** RECORDS SUPPLIED follows **
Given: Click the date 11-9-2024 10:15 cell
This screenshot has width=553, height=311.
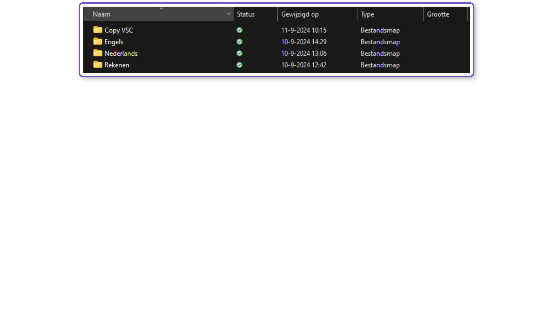Looking at the screenshot, I should (x=304, y=30).
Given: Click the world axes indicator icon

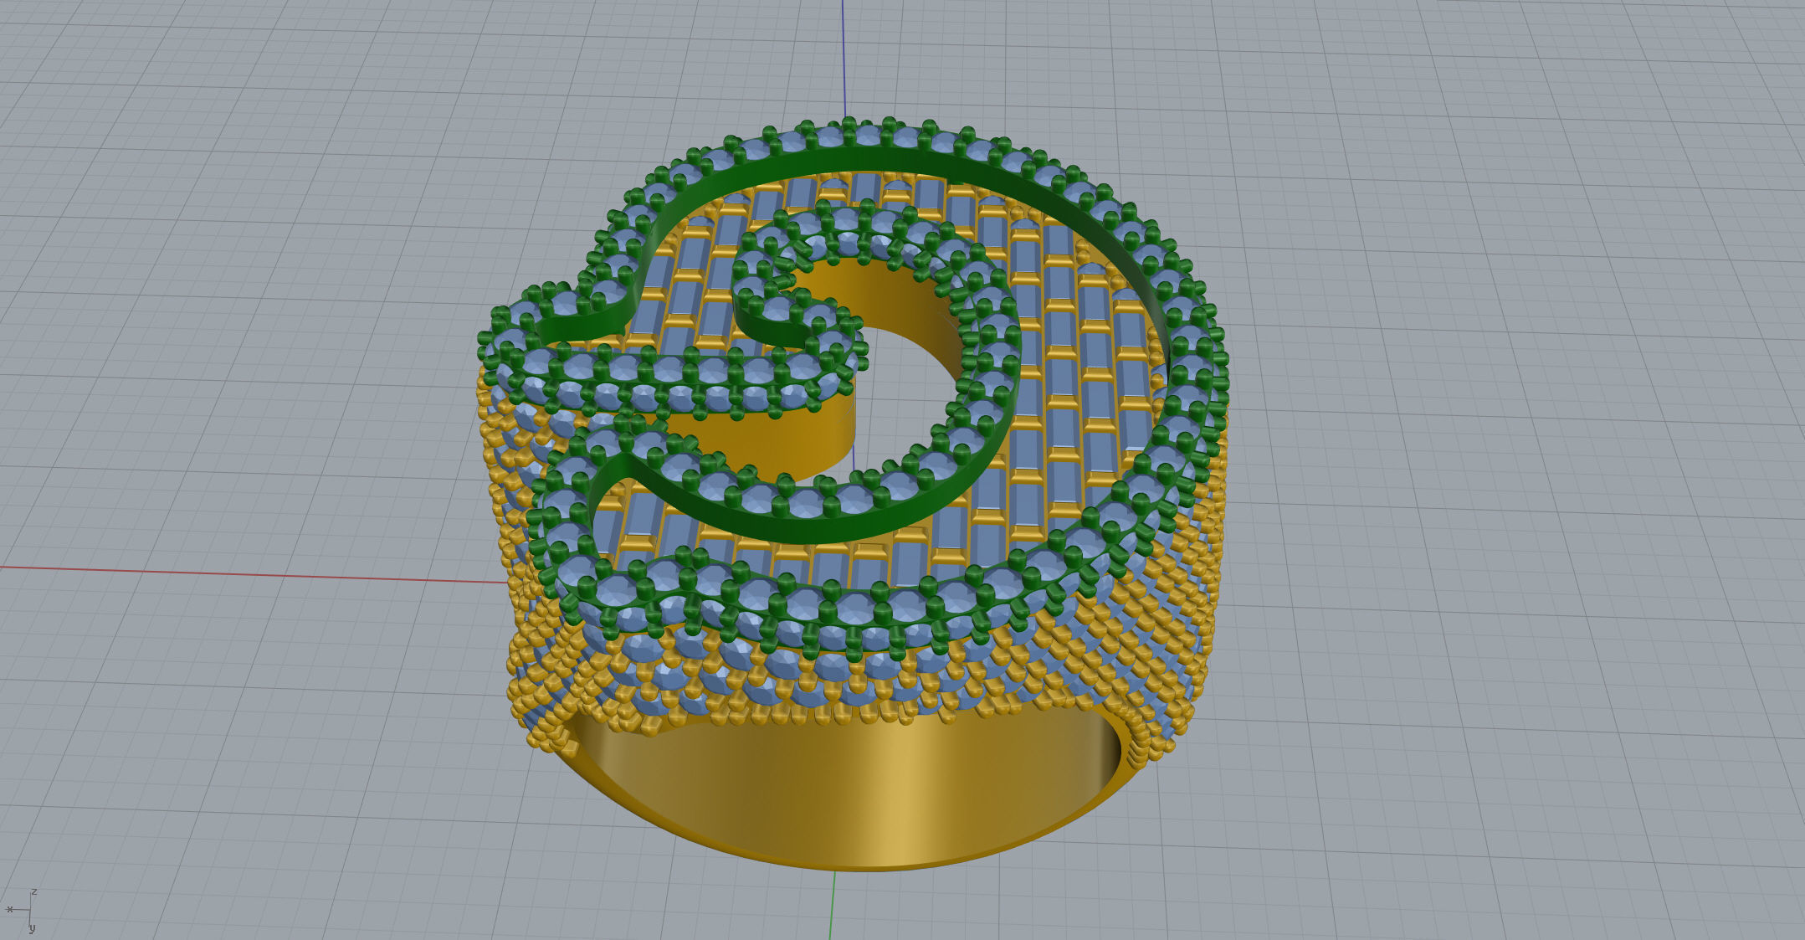Looking at the screenshot, I should (27, 910).
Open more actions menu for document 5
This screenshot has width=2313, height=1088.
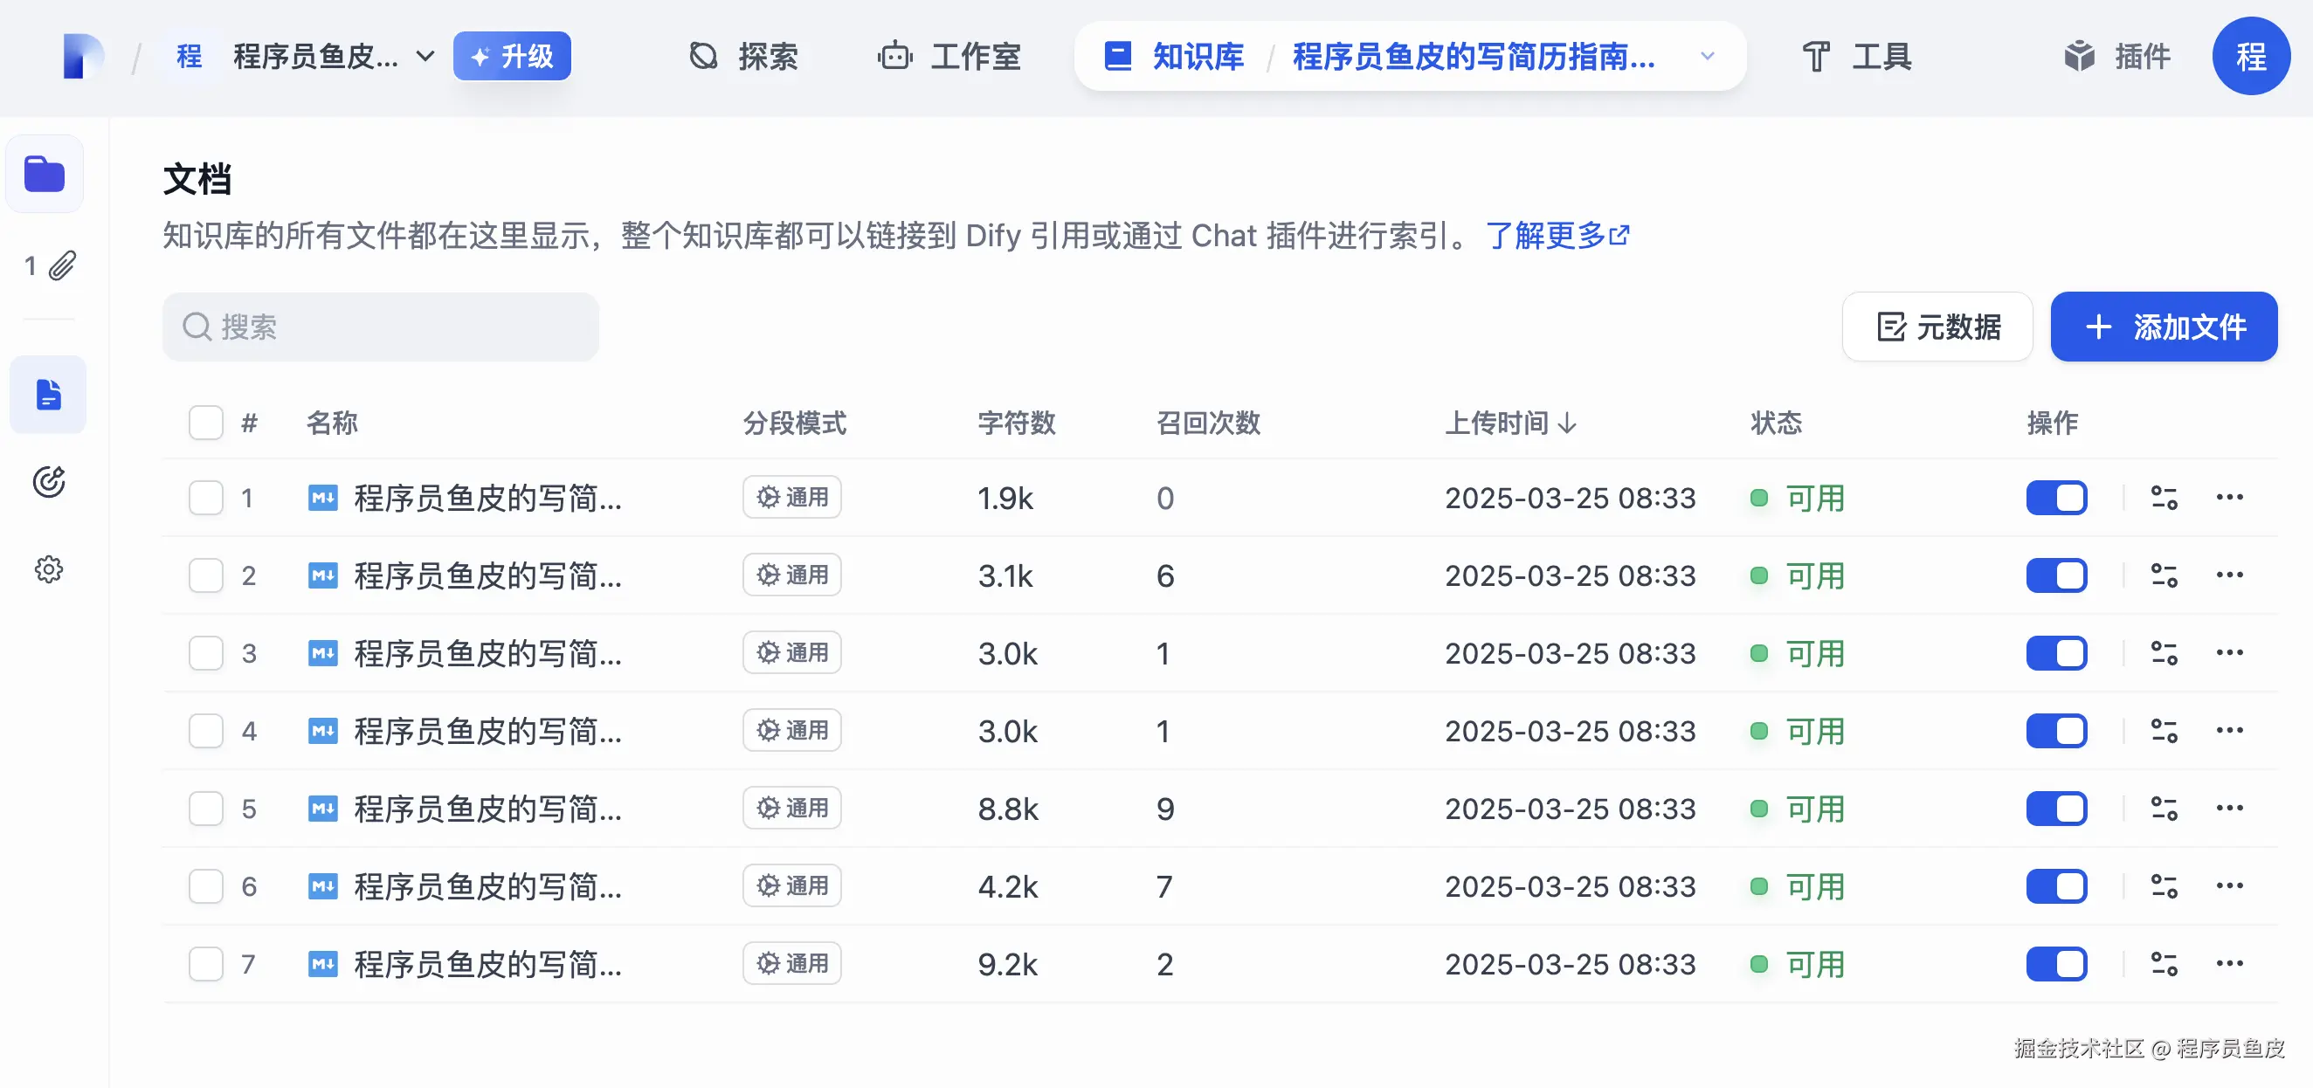[2229, 808]
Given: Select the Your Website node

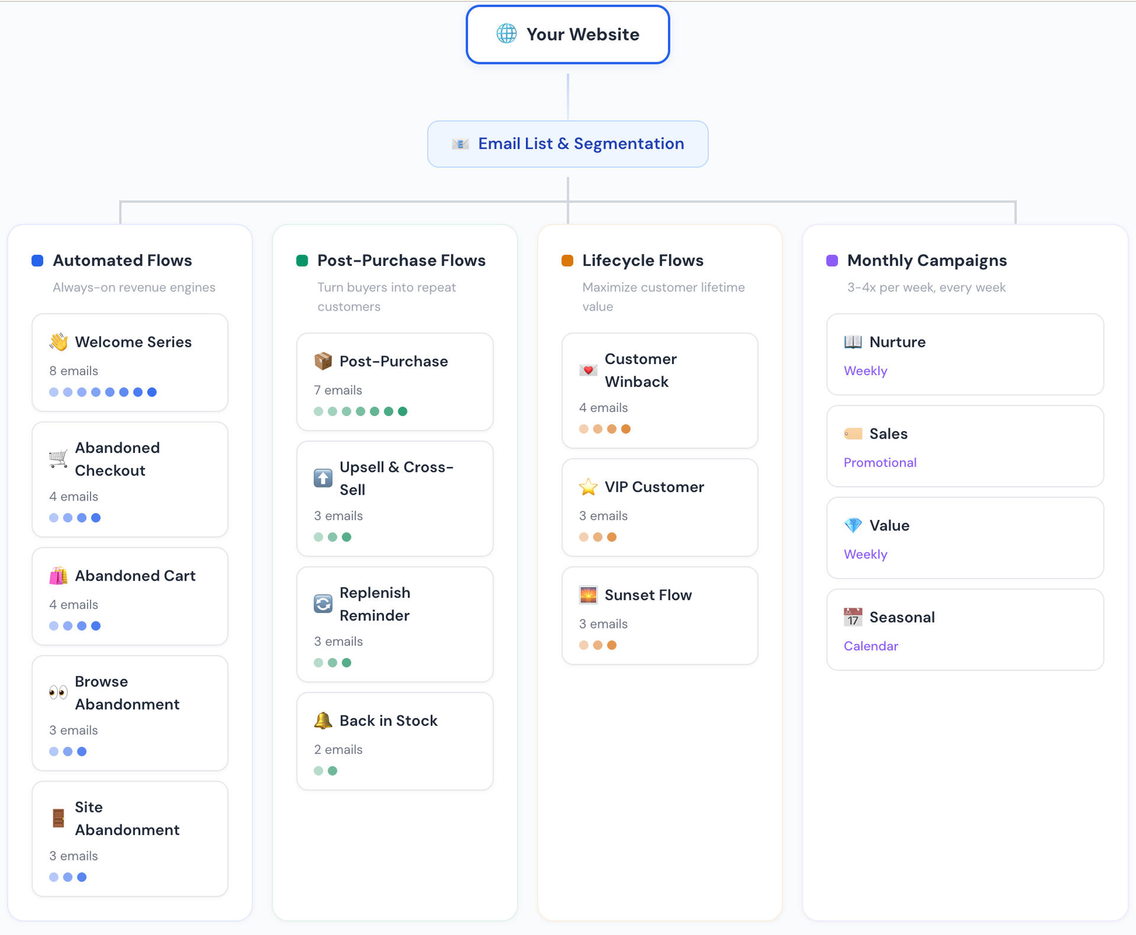Looking at the screenshot, I should point(567,34).
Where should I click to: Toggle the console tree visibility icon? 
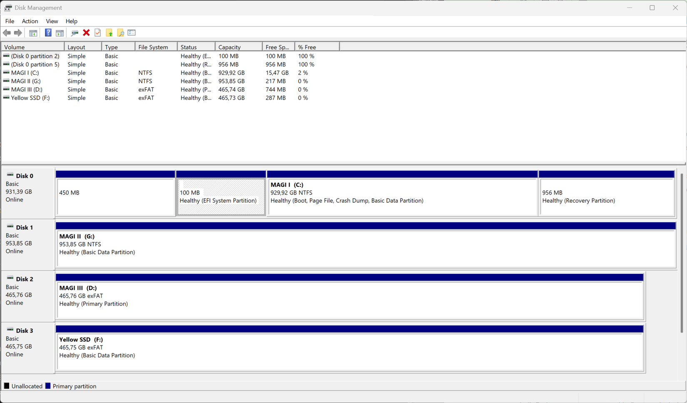[x=33, y=32]
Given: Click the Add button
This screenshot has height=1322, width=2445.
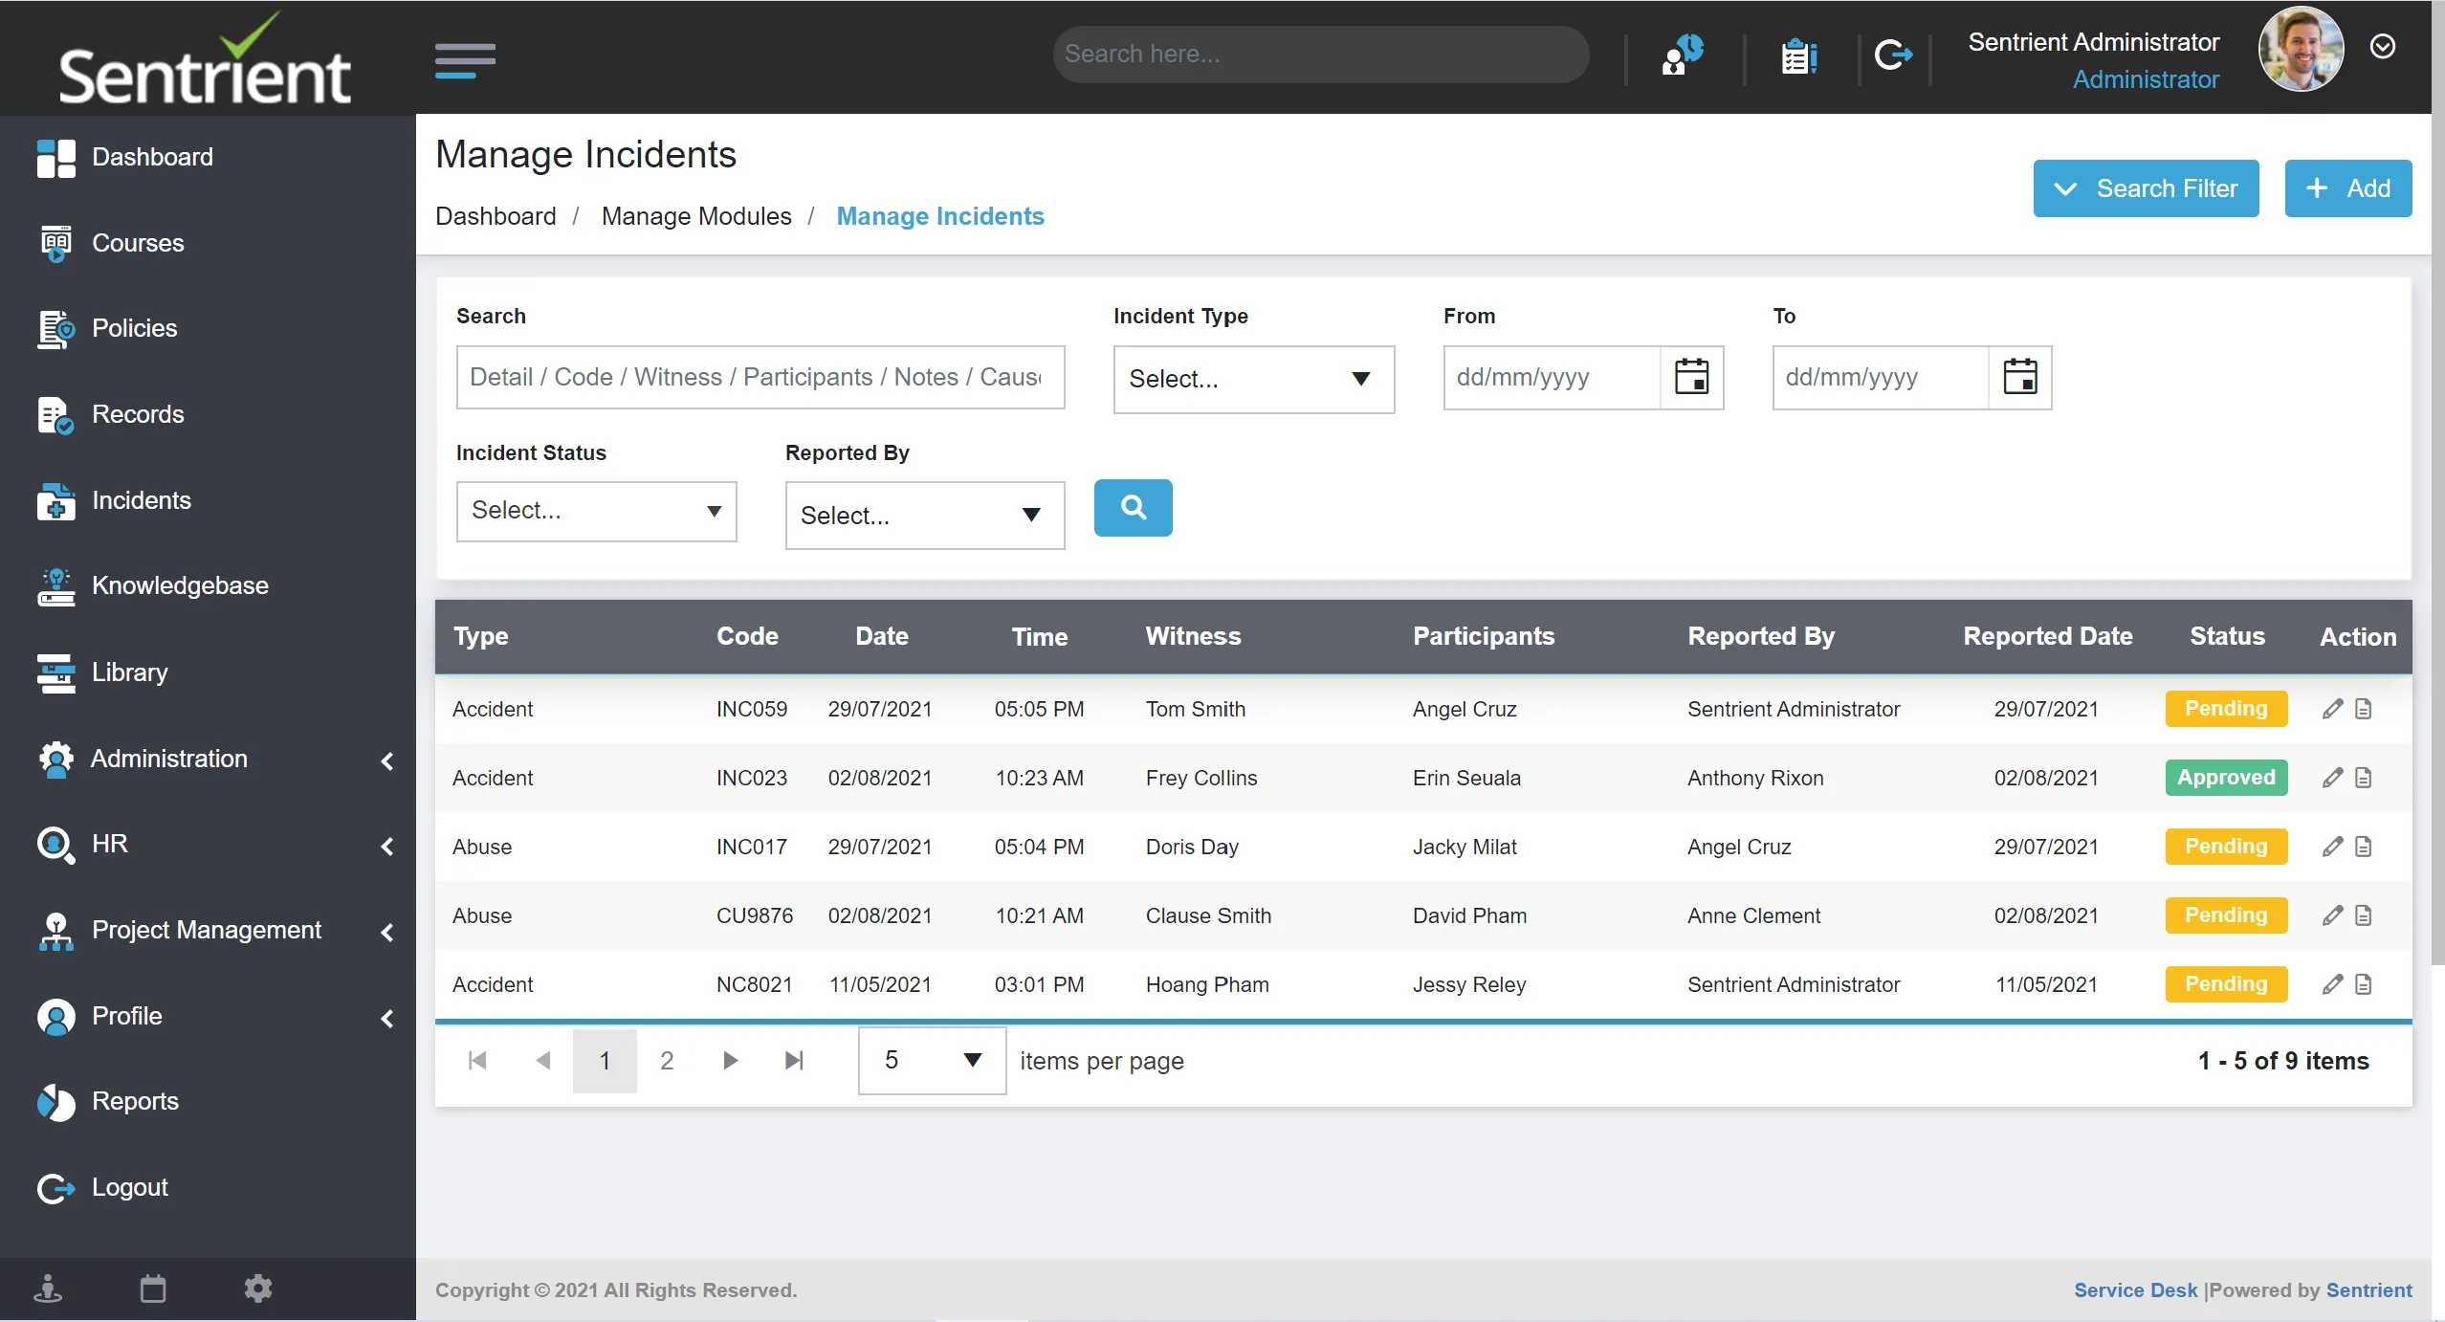Looking at the screenshot, I should point(2347,187).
** End of RECORDS SUPPLIED **
Give the records a second time exactly, keeping the images out.

Given: Click the date 11-9-2024 10:15 cell
This screenshot has width=553, height=311.
Looking at the screenshot, I should (x=304, y=30).
Given: Click the world axes indicator icon

Looking at the screenshot, I should (27, 910).
Open more actions menu for document 5
This screenshot has width=2313, height=1088.
[2229, 808]
Given: Select the Your Website node

Looking at the screenshot, I should point(567,34).
Where should I click to: Toggle the console tree visibility icon? 
[x=33, y=32]
Given: Click the Add button
This screenshot has height=1322, width=2445.
Looking at the screenshot, I should point(2347,187).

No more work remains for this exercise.